• [How to complete this task]: From the story of Chantha below, list every food item included in the food packages her family received.

• [Supplied text]:
::::
Chantha is 11 years old and lives with her two younger siblings and their elderly grandmother in a small house in the Prey Veng province of Cambodia.

Her parents separated when she was young and shortly thereafter her mum was forced to move to Phnom Penh and work in a factory to provide for her children.

Even with her mum’s job in the factory, Chantha and her siblings will often go without enough food for a while.

Chantha loves going to school but getting to class each day is a challenge.

She lives far from the nearest school and had to walk a long way to get there and back.

“I was often alone, and I felt unsafe walking all that way,” she says.

Her fears were not unfounded as Cambodia struggles with child trafficking and abuse, particularly in rural districts like hers.   

Each day she also had to cross a large canal that often flooded and could be hard to navigate.  

But it’s not only distance and danger that lay between Chantha and getting an education.

Her family could rarely afford the school materials (books, pens, bags and uniforms) she needed, and the combined weight of these costs and challenges lead Chantha to consider dropping out of school many times.

Effects of the COVID-19 Pandemic

The pandemic hit Chantha’s family particularly hard. Her mother’s work became unpredictable and they went without enough food for long stretches during the lockdowns.

Even when lockdowns recently relaxed and schools began to reopen, it looked doubtful that they would be able to afford for Chantha to return.

What they didn’t realise was that, right at that moment, the principal at Chantha’s school was nominating her for Sunshine Cambodia’s School Development Program.

Enter Sunshine Cambodia

Shortly after being accepted into the program Chantha and her family received hygiene materials (including a water filter, soaps, hand sanitiser and face masks) and a series of food packages (which included rice, noodles, fish sauce, soy sauce and sugar).

This meant Chantha and her family could now worry less about where the next meal was going to come from, and it also reduced their chances of getting Covid and many other diseases that they had commonly struggled with (often due to poor hygiene).          

But perhaps the most exciting of all for Chantha, the program is providing her with school fees, a uniform, study materials and a bike to get to school with.

“I am so grateful for all of the support and encouragement from everyone at Sunshine Cambodia,” she says, “It gives me hope and motivation to continue studying and achieve my dream of being a doctor.”
::::
• [Data]:
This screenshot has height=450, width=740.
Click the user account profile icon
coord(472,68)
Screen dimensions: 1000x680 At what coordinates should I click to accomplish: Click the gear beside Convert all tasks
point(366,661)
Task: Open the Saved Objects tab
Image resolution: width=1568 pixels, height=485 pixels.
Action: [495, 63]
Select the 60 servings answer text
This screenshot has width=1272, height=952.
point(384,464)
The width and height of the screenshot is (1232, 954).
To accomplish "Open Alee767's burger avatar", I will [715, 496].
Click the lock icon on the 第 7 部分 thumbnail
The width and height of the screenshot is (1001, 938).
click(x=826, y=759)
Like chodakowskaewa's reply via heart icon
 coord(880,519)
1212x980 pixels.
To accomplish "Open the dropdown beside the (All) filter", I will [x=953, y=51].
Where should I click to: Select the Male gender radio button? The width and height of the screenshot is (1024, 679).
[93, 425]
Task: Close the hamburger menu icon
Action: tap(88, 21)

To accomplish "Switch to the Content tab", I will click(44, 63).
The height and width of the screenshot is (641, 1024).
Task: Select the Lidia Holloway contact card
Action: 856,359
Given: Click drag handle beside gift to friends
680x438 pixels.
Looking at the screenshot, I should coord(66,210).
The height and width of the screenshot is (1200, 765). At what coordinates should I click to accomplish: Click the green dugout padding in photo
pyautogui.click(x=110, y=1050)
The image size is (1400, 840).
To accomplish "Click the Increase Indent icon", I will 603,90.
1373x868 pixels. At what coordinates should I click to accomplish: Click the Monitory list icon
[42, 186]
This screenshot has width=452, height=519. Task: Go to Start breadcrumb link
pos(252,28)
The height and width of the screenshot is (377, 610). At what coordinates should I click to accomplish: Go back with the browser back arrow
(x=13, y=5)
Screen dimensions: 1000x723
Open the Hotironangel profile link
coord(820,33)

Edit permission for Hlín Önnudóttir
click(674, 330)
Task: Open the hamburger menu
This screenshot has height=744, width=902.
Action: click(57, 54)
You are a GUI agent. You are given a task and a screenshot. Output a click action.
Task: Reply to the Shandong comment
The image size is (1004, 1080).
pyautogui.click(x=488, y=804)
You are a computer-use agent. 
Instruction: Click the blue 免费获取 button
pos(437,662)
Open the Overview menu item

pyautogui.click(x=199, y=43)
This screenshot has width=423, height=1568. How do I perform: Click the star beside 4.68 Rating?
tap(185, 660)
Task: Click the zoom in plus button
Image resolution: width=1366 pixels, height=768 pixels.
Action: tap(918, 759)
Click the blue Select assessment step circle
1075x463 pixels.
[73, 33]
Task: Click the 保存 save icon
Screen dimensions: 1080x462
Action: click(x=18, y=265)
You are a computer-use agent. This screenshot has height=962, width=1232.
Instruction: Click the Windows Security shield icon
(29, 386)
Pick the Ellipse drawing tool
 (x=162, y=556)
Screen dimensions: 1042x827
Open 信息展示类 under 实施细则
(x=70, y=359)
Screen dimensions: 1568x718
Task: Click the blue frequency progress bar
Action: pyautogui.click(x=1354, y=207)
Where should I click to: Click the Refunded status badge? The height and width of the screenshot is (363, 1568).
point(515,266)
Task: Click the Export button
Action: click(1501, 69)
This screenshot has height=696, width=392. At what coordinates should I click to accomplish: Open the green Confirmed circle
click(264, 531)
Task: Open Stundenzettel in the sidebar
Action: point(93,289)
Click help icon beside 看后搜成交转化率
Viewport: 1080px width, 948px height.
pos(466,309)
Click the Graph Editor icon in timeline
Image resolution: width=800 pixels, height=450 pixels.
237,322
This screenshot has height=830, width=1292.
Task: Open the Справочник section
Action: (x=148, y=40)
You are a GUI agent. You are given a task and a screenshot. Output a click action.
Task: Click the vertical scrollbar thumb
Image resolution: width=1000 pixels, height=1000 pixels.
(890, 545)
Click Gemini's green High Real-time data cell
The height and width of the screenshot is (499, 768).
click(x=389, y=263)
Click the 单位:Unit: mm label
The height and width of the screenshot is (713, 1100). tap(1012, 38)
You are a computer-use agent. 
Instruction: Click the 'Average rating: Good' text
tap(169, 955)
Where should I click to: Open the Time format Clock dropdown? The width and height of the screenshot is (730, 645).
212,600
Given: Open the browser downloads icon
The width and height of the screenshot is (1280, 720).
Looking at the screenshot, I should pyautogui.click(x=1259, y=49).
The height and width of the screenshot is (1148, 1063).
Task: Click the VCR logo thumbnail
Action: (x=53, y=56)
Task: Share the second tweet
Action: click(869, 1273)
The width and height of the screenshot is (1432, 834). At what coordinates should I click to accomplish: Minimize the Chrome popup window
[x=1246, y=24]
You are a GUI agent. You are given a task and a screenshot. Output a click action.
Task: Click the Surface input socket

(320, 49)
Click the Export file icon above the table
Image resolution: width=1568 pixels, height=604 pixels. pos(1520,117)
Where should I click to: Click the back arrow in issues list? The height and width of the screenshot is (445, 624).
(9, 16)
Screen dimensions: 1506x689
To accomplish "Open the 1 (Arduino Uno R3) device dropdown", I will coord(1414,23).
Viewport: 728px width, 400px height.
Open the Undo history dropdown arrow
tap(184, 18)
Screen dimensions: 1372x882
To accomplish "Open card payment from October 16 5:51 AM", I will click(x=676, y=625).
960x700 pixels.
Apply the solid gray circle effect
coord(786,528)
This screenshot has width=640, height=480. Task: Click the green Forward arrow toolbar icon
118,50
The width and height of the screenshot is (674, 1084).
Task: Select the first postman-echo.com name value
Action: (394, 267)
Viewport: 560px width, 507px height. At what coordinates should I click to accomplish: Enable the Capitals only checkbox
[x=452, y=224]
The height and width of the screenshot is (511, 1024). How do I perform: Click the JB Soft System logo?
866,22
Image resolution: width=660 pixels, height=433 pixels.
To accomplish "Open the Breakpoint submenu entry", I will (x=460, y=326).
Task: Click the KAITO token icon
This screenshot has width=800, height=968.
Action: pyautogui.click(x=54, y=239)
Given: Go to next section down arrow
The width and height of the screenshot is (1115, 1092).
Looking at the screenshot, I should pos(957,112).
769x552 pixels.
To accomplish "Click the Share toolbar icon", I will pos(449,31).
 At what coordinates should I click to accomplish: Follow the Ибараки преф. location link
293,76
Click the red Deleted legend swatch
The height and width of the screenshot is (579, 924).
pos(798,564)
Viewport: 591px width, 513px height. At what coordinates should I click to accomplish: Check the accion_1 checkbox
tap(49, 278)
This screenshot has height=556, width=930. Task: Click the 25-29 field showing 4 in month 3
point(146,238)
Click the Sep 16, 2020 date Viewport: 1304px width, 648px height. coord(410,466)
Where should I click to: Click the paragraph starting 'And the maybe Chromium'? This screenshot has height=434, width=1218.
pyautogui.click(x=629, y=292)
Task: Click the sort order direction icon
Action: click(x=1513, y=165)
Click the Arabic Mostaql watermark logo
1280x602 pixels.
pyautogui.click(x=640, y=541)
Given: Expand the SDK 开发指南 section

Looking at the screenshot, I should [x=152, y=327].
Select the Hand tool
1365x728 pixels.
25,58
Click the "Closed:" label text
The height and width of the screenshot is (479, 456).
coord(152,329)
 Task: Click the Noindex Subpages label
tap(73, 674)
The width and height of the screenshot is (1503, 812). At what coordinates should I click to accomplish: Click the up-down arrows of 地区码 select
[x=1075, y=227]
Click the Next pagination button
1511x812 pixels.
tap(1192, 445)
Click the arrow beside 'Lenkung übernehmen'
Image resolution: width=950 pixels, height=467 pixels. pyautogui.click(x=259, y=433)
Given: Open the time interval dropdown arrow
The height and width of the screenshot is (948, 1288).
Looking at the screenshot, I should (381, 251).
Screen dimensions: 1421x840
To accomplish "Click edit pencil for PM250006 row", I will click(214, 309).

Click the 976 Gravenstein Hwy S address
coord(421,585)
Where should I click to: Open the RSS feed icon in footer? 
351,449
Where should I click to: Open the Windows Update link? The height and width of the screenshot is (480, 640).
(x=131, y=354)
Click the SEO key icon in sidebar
::::
• [Result below]: Rice, noodles, fish sauce, soy sauce, and sugar.